Why silent payments matter
Bitcoin users face a privacy trilemma:
- Privacy: Avoid address reuse and payment linkability
- Usability: No sender-receiver interaction required
- Cost: No on-chain overhead or scanning burden
Traditional approaches make you pick two:
- Unique addresses per payment: High privacy, but requires interaction (sender must request a fresh address)
- Reusable payment codes (BIP47): No interaction, but on-chain notification transactions leak metadata and cost fees
- Address reuse: No interaction, no cost, zero privacy
Silent payments solve this by using cryptographic derivation instead of on-chain notifications. You publish one static address. Senders derive unique output addresses using ECDH. You scan the blockchain to detect payments.
The trade-off: Scanning is computationally expensive. Light clients need either server assistance or block filters.
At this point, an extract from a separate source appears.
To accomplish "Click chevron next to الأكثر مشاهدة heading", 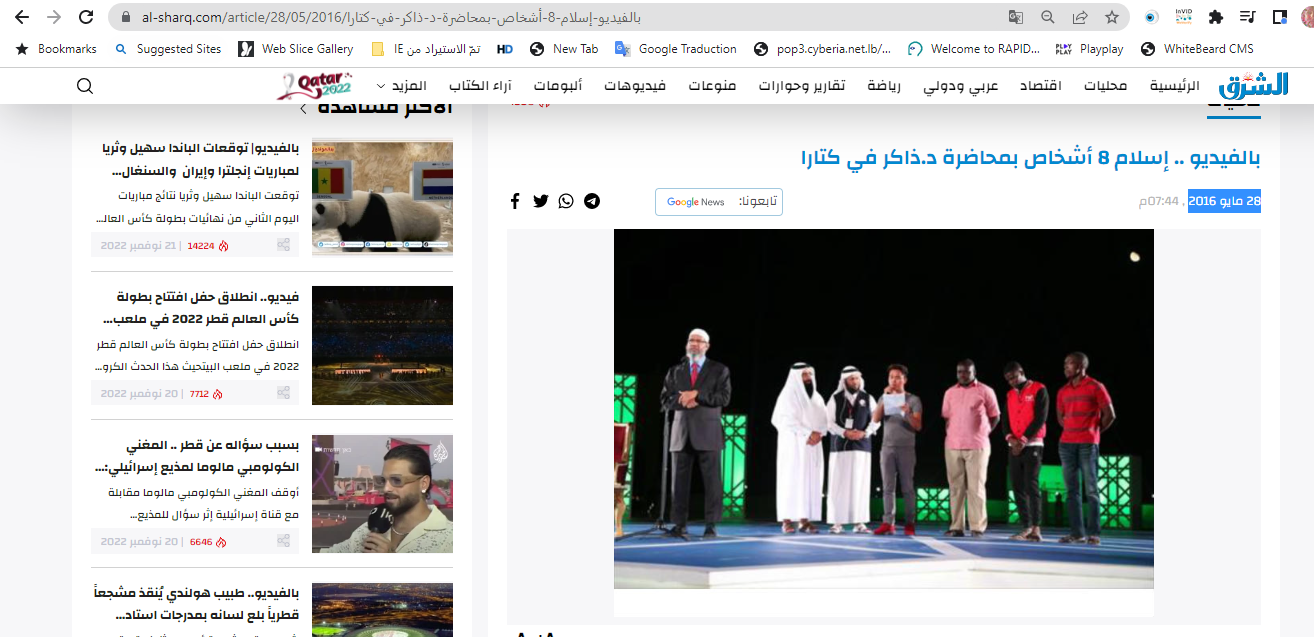I will point(303,108).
But for users who can scan (or delegate scanning to a trusted server), silent payments offer the best privacy-usability combination available.
BIP376 makes this practical by ensuring you can spend your funds using the same hardware wallet you use for everything else. No compromises.
The bigger picture
Silent payments are still niche. As of March 2026, adoption includes:
- Receiving: Bitcoin Core (experimental), Cake Wallet, Nunchuk (added Feb 2026)
- Sending: Draft merged January 2025, implementations in progress
- Spending: BIP376 in review, no public implementations yet
But the infrastructure is coming together. BIP352 (core spec), BIP375 (sending), BIP376 (spending), and BIP392 (descriptors) form a complete system.
Once hardware wallets adopt BIP376, the full send-receive-spend cycle becomes seamless. Users can:
- Publish a static silent payment address in their bio or on a donation page
- Receive payments automatically with full privacy
- Spend using their hardware wallet with verification and security
No interaction. No on-chain overhead. No address reuse. Just privacy by default.
Looking ahead
Expect BIP376 to merge in Q2 2026 after test vectors and reference implementations land. Hardware wallet support will follow 6-12 months later (vendors are conservative). BitBox02 might be first given their early silent payment support announced in September 2024.
For now, silent payments remain a tool for enthusiasts and high-privacy-requirement users. But BIP376 removes a major barrier. Hardware wallet support is the difference between “technically possible” and “practically usable.”
And in Bitcoin, usability determines adoption.
Sources: BIP376 Pull Request (GitHub), BIP352: Silent Payments, BIP375: Sending Silent Payments with PSBTs, BIP392: Silent Payment Output Script Descriptors, Craig Raw’s Review Comments (March 6, 2026), BitBox02 Silent Payment Support Announcement. Data/status as of March 2026.